Russia: Putting up with Putin

Series Title
Series Details No.8376, 22.5.04
Publication Date 22/05/2004
ISSN 0013-0613
Content Type ,

How to live with a Russia that is not a liberal democracy

WHAT is Russia becoming? The question has bothered foreigners for centuries, but never more than in the past 13 years. Russia-watchers looked on in elation as communism crumbled and the Soviet Union fell. Under President Boris Yeltsin, Russia struck out on a journey that many hoped would leave its long authoritarian tradition behind forever.

Instead it went through a period of rip-off privatisations, rigged elections and endless, impenetrable politics. The economy experienced collapse, stagnation, boom, bust and now, at last, seemingly more solid growth. And Russians today overwhelmingly support President Vladimir Putin, who seems determined to get the country back on its feet but has little tolerance for criticism, whether at home or abroad.

During this time, western leaders have gone from arguing that Russia was becoming a democracy, to pretending that it already was one, to getting upset over mounting evidence that it was not. Mr Putin's penchant for suppressing rogue television channels, imprisoning enemies, manipulating elections and generally increasing the Kremlin's grip has fuelled dire warnings about a relapse into autocracy.

It is time to take a final step: to accept that the hopes of the 1990s were misplaced, and that Russia will take many years to become a liberal democracy. As our survey in this issue argues, Mr Putin's rule has become a hybrid of economic liberalism and political illiberalism. That Mr Putin governs as he does, and is popular for doing it, does not mean that he is a power-mad dictator or that Russians are mindless slaves. It is, to a large extent, a consequence of what came before.

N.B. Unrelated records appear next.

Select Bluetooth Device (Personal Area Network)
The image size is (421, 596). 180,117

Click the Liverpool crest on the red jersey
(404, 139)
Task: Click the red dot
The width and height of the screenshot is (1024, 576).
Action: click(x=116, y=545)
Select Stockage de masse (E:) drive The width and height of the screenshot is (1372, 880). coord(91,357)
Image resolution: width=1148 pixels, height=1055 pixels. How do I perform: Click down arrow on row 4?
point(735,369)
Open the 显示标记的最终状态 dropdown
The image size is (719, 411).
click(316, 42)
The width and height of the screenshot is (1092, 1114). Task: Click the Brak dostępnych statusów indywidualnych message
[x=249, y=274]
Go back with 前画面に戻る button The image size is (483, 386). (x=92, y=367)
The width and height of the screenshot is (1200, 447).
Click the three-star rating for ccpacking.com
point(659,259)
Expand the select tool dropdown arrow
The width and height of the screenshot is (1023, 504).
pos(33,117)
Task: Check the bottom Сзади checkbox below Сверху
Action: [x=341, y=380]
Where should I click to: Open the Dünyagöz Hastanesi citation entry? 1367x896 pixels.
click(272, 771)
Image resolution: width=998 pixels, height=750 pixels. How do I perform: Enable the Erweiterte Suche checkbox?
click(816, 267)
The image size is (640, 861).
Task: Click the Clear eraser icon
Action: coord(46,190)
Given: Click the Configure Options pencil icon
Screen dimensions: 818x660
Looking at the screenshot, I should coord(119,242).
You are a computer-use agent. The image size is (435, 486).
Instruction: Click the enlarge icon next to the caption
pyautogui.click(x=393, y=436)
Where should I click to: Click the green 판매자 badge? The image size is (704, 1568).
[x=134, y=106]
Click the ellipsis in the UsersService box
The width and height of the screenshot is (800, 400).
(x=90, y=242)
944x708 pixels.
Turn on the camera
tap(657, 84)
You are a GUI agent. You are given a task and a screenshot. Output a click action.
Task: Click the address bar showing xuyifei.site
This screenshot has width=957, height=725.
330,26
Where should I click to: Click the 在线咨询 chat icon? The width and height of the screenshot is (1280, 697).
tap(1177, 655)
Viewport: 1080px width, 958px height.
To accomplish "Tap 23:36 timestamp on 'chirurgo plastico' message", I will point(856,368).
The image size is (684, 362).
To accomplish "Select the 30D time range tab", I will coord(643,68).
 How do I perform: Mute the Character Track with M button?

This is not to say that Russia does not need liberal democracy. On the contrary: the lack of checks and balances is directly damaging the economic success that Mr Putin craves. But Russians know that the democracy they were seemingly given in 1991 was an empty shell. They will get the real thing only by building it, slowly and painfully, as they realise from bitter experience that they need social activism and a political voice to protect their growing prosperity. The right question now is not whether or when Russia will become democratic. Rather, it is how rich Russia's present system can make it. Westerners like the idea that prosperity and democracy go hand in hand, but they forget that many countries spent a long time developing the first before getting to work on the second; some, particularly in Asia, quite successfully.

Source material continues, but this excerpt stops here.